3%, 60%, 2%: a Santíssima Trindade da zona euro

Aquilo que o séc. XXI já nos permite recolher como evidência empírica é claro: a Europa cresce pouco, de forma desequilibrada e com demasiado desemprego. Corolário: as regras do euro estão erradas.

Joseph Stiglitz, reputado economista da Universidade de Columbia que, por imperativos de lucidez e razoabilidade, não alinha no dogmatismo da ortodoxia, participou recentemente nas Conferências do Estoril. Aí proferiu, com uma assertividade cristalina, a respeito das metas macroeconómicas que são impostas aos países da zona euro, o seguinte: “E então perguntamos: onde é que surgiram estes números, os números que dizem que o défice não devia passar dos 3% do PIB, que a dívida não devia passar dos 60% do PIB, ou que a inflação não devia passar dos 2%? Esses números surgiram do nada, não houve qualquer base económica para esses números. Contudo, agora, na Europa, esses números são tratados com se fossem uma dádiva divina, como se fizessem parte da Criação, e que seria uma violação das leis básicas da Natureza violar essas regras.”

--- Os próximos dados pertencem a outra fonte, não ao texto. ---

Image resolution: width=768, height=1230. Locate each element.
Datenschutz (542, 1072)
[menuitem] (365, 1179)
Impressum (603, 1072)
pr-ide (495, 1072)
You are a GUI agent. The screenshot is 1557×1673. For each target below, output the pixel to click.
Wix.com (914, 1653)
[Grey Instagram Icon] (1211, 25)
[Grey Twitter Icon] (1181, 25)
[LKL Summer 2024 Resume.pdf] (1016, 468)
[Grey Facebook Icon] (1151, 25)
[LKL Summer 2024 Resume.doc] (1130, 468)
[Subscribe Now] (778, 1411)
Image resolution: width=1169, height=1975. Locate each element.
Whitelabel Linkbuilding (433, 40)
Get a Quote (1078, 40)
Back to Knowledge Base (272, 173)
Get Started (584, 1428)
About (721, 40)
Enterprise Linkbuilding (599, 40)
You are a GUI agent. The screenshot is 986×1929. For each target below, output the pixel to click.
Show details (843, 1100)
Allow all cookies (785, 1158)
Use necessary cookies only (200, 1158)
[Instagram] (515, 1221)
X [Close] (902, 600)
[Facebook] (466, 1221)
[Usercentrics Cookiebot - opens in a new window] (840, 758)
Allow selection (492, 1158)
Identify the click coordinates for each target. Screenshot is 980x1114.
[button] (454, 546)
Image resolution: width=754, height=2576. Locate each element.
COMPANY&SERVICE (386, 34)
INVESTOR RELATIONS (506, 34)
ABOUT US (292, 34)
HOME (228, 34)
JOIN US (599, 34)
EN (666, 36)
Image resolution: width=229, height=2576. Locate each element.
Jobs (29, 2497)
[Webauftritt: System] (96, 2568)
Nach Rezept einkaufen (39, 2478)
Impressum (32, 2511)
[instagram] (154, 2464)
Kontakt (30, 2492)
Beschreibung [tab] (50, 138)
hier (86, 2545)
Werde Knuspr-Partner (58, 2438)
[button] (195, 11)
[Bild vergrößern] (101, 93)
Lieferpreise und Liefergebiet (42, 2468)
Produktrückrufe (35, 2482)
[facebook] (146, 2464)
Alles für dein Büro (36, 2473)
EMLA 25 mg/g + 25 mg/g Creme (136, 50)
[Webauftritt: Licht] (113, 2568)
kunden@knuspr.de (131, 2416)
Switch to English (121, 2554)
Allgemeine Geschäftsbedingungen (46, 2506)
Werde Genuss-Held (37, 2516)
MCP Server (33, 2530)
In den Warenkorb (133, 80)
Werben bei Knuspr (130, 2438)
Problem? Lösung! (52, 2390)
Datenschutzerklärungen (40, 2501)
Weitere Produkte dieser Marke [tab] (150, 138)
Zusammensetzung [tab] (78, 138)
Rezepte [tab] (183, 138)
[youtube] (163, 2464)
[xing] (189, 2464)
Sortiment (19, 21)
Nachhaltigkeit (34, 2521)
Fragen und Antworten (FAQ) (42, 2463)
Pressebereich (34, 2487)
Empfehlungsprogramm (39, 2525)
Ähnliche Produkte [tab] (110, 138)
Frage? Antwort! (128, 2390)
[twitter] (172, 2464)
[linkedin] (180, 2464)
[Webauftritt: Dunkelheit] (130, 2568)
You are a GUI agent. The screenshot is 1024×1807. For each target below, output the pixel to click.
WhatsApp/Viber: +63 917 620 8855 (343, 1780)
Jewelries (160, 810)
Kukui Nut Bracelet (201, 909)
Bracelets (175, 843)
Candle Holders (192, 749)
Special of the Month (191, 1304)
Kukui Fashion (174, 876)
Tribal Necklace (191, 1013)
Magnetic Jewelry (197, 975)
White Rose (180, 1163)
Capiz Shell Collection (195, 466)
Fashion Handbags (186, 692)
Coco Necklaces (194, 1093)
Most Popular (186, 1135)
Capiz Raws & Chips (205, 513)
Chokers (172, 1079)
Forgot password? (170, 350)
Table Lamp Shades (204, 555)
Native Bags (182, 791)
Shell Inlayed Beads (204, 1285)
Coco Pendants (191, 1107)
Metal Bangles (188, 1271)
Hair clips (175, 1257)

Esta proclamação põe a discussão sobre as regras de funcionamento da zona euro in sito: não se trata de descobrir as “leis da física” do euro, antes de definir, ideologicamente, quais as regras do jogo.

Os targets definidos nos tratados, com disse Stiglitz, não têm fundamentação económica, na medida em que não são emanações científicas, empíricas. São, antes, objectivos que os legisladores decidiram impor, para moldar os países que integram o euro a um tipo específico de modelo económico e social, neste caso, o modelo com o qual a Alemanha se dá bem. O problema é que a Europa não é a Alemanha.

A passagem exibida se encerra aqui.